**Stored data**
══════════════════════════════
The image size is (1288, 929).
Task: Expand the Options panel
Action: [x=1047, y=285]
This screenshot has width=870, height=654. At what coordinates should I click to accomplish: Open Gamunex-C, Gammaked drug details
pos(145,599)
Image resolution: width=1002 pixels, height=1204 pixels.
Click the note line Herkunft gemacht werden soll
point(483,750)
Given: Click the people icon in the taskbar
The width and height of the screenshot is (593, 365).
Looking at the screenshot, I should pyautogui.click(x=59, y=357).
══════════════════════════════
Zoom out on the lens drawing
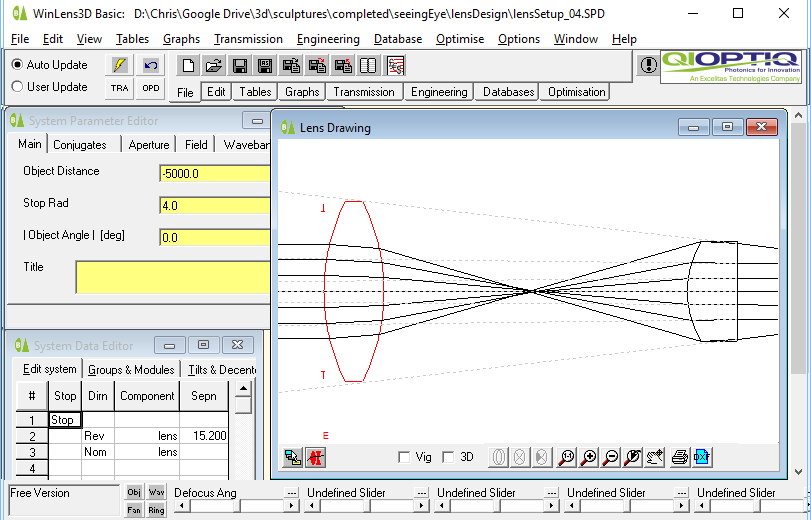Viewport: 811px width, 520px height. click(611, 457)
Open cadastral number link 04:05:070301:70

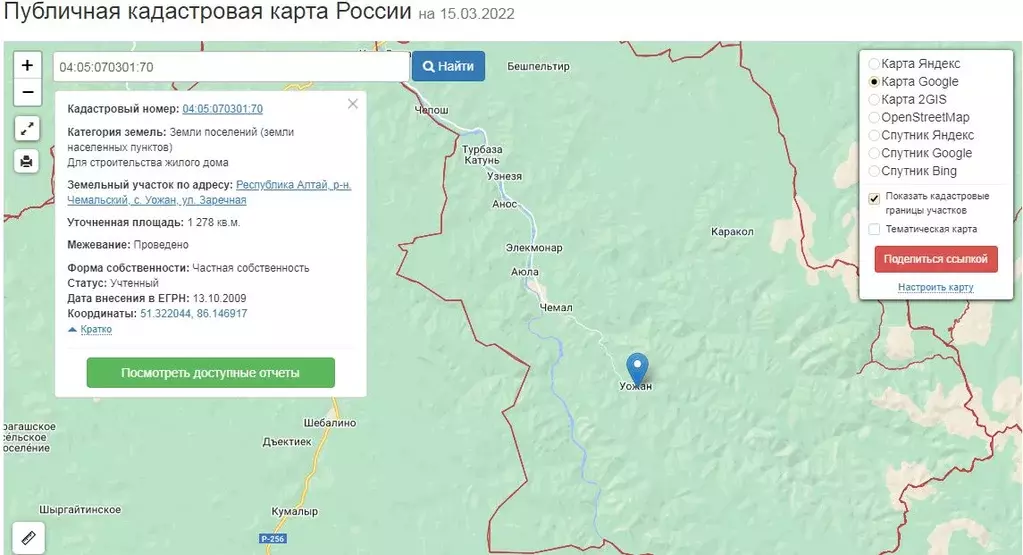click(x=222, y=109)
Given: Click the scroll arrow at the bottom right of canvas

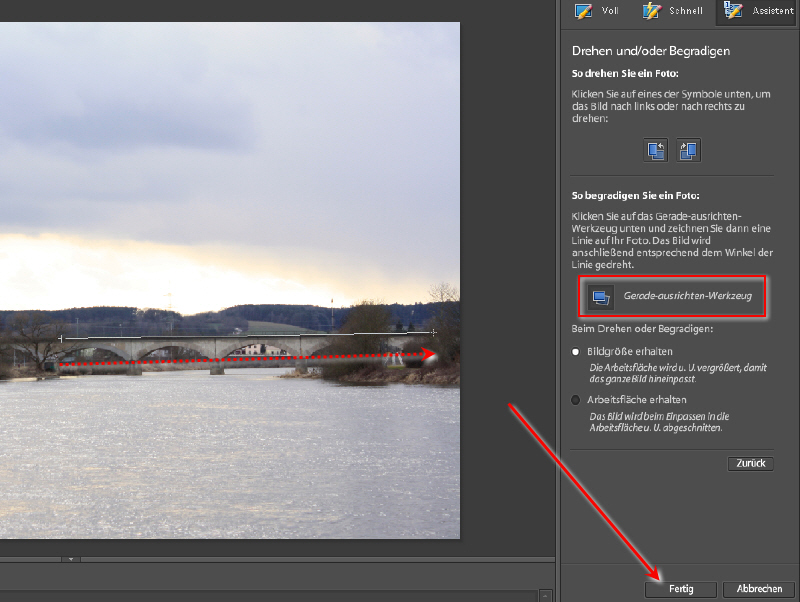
══════════════════════════════
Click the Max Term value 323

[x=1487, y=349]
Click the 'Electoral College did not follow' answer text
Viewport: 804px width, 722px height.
══════════════════════════════
**What to work on**
Above, find the line holding "Open cadastral number link 04:05:070301:70" and the line holding "Given: Click the scroll". Print exactly those two lines and every line between them, but no pictures.

**Task output**
Open cadastral number link 04:05:070301:70

click(x=222, y=109)
Given: Click the scroll arrow at the bottom right of canvas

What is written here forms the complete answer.